-- Available records --
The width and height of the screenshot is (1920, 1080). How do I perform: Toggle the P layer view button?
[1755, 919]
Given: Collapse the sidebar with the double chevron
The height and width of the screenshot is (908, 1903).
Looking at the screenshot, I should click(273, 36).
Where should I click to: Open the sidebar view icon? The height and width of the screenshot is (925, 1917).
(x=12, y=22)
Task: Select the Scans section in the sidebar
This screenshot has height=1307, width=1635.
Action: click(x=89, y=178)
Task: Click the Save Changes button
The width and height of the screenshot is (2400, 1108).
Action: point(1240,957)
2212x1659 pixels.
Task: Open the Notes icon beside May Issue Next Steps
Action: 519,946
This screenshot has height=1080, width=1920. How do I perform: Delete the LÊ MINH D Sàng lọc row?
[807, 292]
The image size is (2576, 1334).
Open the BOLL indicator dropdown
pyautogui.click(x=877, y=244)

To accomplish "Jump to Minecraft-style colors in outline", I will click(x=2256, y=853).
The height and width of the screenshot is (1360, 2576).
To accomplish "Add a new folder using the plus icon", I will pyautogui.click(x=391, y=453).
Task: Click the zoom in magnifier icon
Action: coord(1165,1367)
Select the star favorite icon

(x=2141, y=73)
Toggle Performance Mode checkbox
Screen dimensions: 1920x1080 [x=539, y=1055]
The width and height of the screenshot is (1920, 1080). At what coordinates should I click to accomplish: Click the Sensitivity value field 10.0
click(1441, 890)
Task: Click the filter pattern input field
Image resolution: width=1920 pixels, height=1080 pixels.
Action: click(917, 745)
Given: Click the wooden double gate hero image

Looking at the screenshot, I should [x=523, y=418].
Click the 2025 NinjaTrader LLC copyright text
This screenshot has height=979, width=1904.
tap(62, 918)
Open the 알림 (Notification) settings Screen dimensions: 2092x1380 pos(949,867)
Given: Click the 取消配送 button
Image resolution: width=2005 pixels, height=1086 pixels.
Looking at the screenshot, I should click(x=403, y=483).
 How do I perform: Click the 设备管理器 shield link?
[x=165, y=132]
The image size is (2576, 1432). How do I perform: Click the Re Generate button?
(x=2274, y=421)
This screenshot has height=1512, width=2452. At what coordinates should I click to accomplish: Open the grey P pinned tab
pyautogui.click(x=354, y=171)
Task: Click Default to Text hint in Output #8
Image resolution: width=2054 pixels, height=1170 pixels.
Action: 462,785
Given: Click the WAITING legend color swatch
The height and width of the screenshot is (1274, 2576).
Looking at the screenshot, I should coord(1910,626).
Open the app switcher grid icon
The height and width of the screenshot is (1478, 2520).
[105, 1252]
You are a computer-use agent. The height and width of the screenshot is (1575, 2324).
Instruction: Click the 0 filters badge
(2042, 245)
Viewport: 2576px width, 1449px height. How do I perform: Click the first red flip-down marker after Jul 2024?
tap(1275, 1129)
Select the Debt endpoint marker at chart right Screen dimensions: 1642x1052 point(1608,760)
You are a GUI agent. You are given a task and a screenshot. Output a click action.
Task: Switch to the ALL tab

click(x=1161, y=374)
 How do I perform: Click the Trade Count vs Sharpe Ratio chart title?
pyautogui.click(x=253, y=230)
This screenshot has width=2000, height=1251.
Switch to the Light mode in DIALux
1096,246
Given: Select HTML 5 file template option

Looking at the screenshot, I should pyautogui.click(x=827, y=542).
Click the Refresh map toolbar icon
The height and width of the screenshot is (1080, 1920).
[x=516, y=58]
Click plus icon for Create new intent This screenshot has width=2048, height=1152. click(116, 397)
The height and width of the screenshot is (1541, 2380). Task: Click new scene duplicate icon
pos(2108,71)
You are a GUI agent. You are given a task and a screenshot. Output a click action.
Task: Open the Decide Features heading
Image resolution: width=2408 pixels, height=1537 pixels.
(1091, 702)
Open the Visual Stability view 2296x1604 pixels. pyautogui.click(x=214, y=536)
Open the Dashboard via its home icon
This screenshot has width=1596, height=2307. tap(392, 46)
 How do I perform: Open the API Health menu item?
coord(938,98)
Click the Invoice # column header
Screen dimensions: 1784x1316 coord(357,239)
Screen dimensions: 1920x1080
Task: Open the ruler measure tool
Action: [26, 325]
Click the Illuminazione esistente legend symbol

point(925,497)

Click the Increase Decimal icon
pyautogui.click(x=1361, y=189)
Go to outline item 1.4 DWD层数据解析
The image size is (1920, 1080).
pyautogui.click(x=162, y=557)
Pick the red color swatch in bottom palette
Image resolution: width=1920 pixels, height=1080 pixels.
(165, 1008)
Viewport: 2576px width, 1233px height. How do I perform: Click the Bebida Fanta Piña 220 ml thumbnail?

-- Exercise description --
Would you repeat all of the data above, word for word?

-- Output for this task --
The width and height of the screenshot is (1920, 1080). How do I perform: Toggle the P layer view button?
[1755, 919]
Given: Collapse the sidebar with the double chevron
The height and width of the screenshot is (908, 1903).
Looking at the screenshot, I should click(273, 36).
Where should I click to: Open the sidebar view icon? The height and width of the screenshot is (925, 1917).
(x=12, y=22)
Task: Select the Scans section in the sidebar
This screenshot has height=1307, width=1635.
Action: click(x=89, y=178)
Task: Click the Save Changes button
The width and height of the screenshot is (2400, 1108).
Action: point(1240,957)
2212x1659 pixels.
Task: Open the Notes icon beside May Issue Next Steps
Action: 519,946
This screenshot has height=1080, width=1920. How do I perform: Delete the LÊ MINH D Sàng lọc row?
[807, 292]
The image size is (2576, 1334).
Open the BOLL indicator dropdown
pyautogui.click(x=877, y=244)

To accomplish "Jump to Minecraft-style colors in outline", I will click(x=2256, y=853).
The height and width of the screenshot is (1360, 2576).
To accomplish "Add a new folder using the plus icon", I will pyautogui.click(x=391, y=453).
Task: Click the zoom in magnifier icon
Action: coord(1165,1367)
Select the star favorite icon

(x=2141, y=73)
Toggle Performance Mode checkbox
Screen dimensions: 1920x1080 [x=539, y=1055]
The width and height of the screenshot is (1920, 1080). At what coordinates should I click to accomplish: Click the Sensitivity value field 10.0
click(1441, 890)
Task: Click the filter pattern input field
Image resolution: width=1920 pixels, height=1080 pixels.
Action: click(917, 745)
Given: Click the wooden double gate hero image

Looking at the screenshot, I should [x=523, y=418].
Click the 2025 NinjaTrader LLC copyright text
This screenshot has height=979, width=1904.
tap(62, 918)
Open the 알림 (Notification) settings Screen dimensions: 2092x1380 pos(949,867)
Given: Click the 取消配送 button
Image resolution: width=2005 pixels, height=1086 pixels.
Looking at the screenshot, I should click(x=403, y=483).
 How do I perform: Click the 设备管理器 shield link?
[x=165, y=132]
The image size is (2576, 1432). How do I perform: Click the Re Generate button?
(x=2274, y=421)
This screenshot has height=1512, width=2452. At what coordinates should I click to accomplish: Open the grey P pinned tab
pyautogui.click(x=354, y=171)
Task: Click Default to Text hint in Output #8
Image resolution: width=2054 pixels, height=1170 pixels.
Action: 462,785
Given: Click the WAITING legend color swatch
The height and width of the screenshot is (1274, 2576).
Looking at the screenshot, I should coord(1910,626).
Open the app switcher grid icon
The height and width of the screenshot is (1478, 2520).
[105, 1252]
You are a computer-use agent. The height and width of the screenshot is (1575, 2324).
Instruction: Click the 0 filters badge
(2042, 245)
Viewport: 2576px width, 1449px height. How do I perform: Click the first red flip-down marker after Jul 2024?
tap(1275, 1129)
Select the Debt endpoint marker at chart right Screen dimensions: 1642x1052 point(1608,760)
You are a GUI agent. You are given a task and a screenshot. Output a click action.
Task: Switch to the ALL tab

click(x=1161, y=374)
 How do I perform: Click the Trade Count vs Sharpe Ratio chart title?
pyautogui.click(x=253, y=230)
This screenshot has width=2000, height=1251.
Switch to the Light mode in DIALux
1096,246
Given: Select HTML 5 file template option

Looking at the screenshot, I should pyautogui.click(x=827, y=542).
Click the Refresh map toolbar icon
The height and width of the screenshot is (1080, 1920).
[x=516, y=58]
Click plus icon for Create new intent This screenshot has width=2048, height=1152. click(116, 397)
The height and width of the screenshot is (1541, 2380). Task: Click new scene duplicate icon
pos(2108,71)
You are a GUI agent. You are given a task and a screenshot. Output a click action.
Task: Open the Decide Features heading
Image resolution: width=2408 pixels, height=1537 pixels.
(1091, 702)
Open the Visual Stability view 2296x1604 pixels. pyautogui.click(x=214, y=536)
Open the Dashboard via its home icon
This screenshot has width=1596, height=2307. tap(392, 46)
 How do I perform: Open the API Health menu item?
coord(938,98)
Click the Invoice # column header
Screen dimensions: 1784x1316 coord(357,239)
Screen dimensions: 1920x1080
Task: Open the ruler measure tool
Action: [26, 325]
Click the Illuminazione esistente legend symbol

point(925,497)

Click the Increase Decimal icon
pyautogui.click(x=1361, y=189)
Go to outline item 1.4 DWD层数据解析
The image size is (1920, 1080).
pyautogui.click(x=162, y=557)
Pick the red color swatch in bottom palette
Image resolution: width=1920 pixels, height=1080 pixels.
(165, 1008)
Viewport: 2576px width, 1233px height. How do I perform: Click the Bebida Fanta Piña 220 ml thumbnail?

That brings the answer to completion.